Dans cette deuxième partie, nous verrons que la démonstration n’est pas nécessaire pour connaître et donc que d’une certaine manière, elle n’est pas le seul mode opératoire de connaissance que dispose l’homme. La démonstration est donc la base de toute connaissance se voulant être valide, la nécessité de la rigueur démonstrative n’est-elle pas le reflet de l’exigence de l’usage de la raison ? En grande partie, oui, mais elle cache bien plus, une volonté d’élévation de l’âme cherchant à comprendre son devenir et donc son présent et la nature qui l’entourent. D’ailleurs, la démonstration a des limites bel et bien visibles et connues à travers son histoire. La démonstration par exemple, se veut donner des règles bien précises et une méthode opératoire afin de valider la véracité d’une proposition, mais pourtant, le réel est tellement complexe et l’homme est soumis à la limite de ses capacités de perception et cognitives qu’il est plus sage d’avouer notre incompétence face à de nombreux sujets comme le suppute le philosophe Socrate « Tout ce que je sais c’est que je ne sais rien. ». La Métaphysique science par excellence vient alors complexifier l’équation ainsi que le langage de l’univers qui échappe à la science formelle physique. D’ailleurs, le terme même méta signifie au-dessus et donc au-dessus de la limite physique saisissable par notre perception. Dans l’allégorie de la caverne de Platon, celui-ci retrace bel et bien les faits, car il y a un monde qui nous dépasse à l’extérieur, un monde que l’on ne peut uniquement toucher par notre perception, et c’est là qu’est atteint la limite même de notre raison, la limite même de la démonstration, la démonstration est le produit même de la raison humaine ce qui en fait sa beauté. Platon déjà avait montré dans la République, en utilisant la métaphore de la ligne, que l’ascension vers le savoir nous oblige à dépasser le savoir mathématique pour atteindre l’anhypothétique, c’est-à-dire un savoir qui échappe à la démonstration et qui est pourtant un véritable savoir, une sorte de don accordé à l’esprit en quête de vérité et qui relève d’un « voir » particulier, presque insoutenable comme l’est la vue du soleil dans le mythe de la caverne. Nous comprenons vite que la démonstration a des limites, et les modèles mathématiques également.

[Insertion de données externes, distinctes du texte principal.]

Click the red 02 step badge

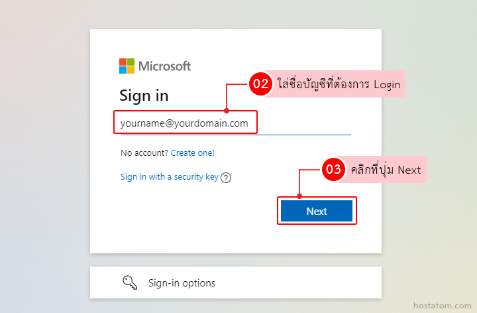[x=260, y=84]
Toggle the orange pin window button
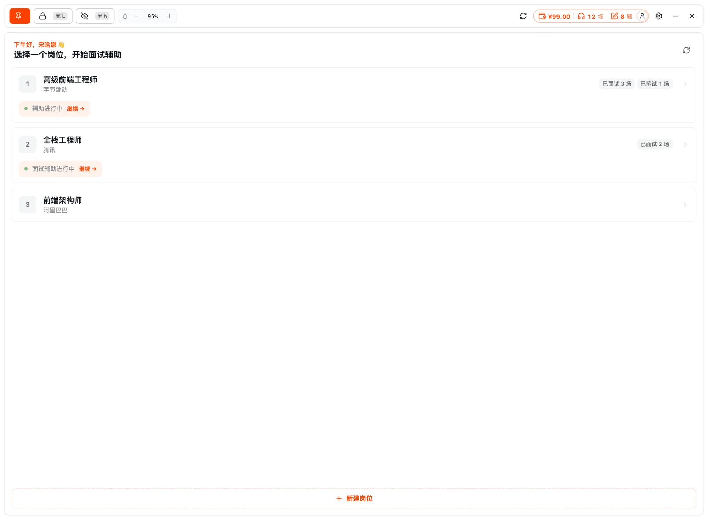The width and height of the screenshot is (708, 520). 20,16
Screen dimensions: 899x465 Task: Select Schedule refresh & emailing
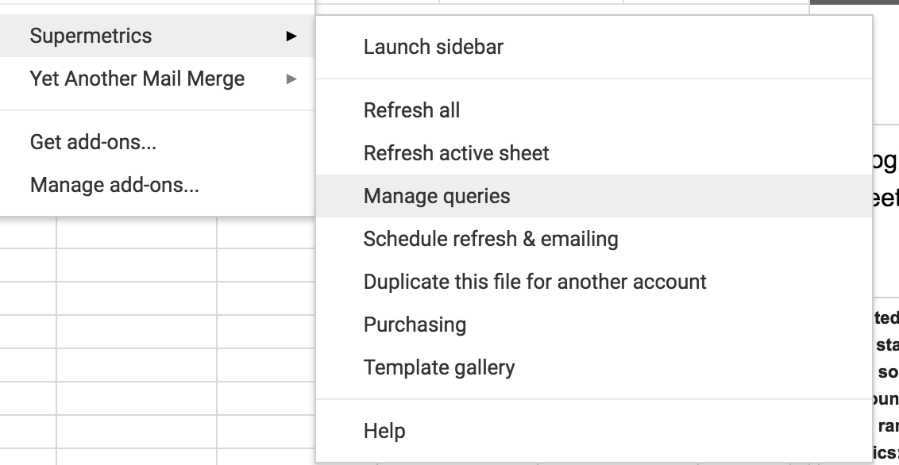[x=490, y=239]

L’impératif de connaissance étant inscrit en l’homme comme son ADN, il appert que l’homme est par essence un être doté de raison, et c’est ce qui le distingue de l’animal, car afin de confirmer ses pensées sur un objet et sa compréhension du réel, il doit user de sa raison et doit donc apprendre et chercher à démontrer. Cependant, la démonstration a des limites bien évidentes bien que science de raison, la raison a aussi des limites que l’homme ignore. Les sciences fondées sur les modèles mathématiques sensées être garantes de la vérité formelle nous ont prouvé le contraire, une vérité scientifique aujourd’hui était remise en question hier, et une connaissance que l’on a aujourd’hui sera sûrement révolue demain. Mais si le désir de connaissance est un impératif, la connaissance de la vérité est progressive. Doit-on alors renoncer à fonder le savoir sur la démonstration ? Bien évidemment que non, car l’homme ne doit pas opter pour l’obscurantisme et l’ignorance. Le tout réside donc dans le fait de comprendre que l’exigence de démonstration est réelle, mais elle ne devrait jamais être un critère exclusif.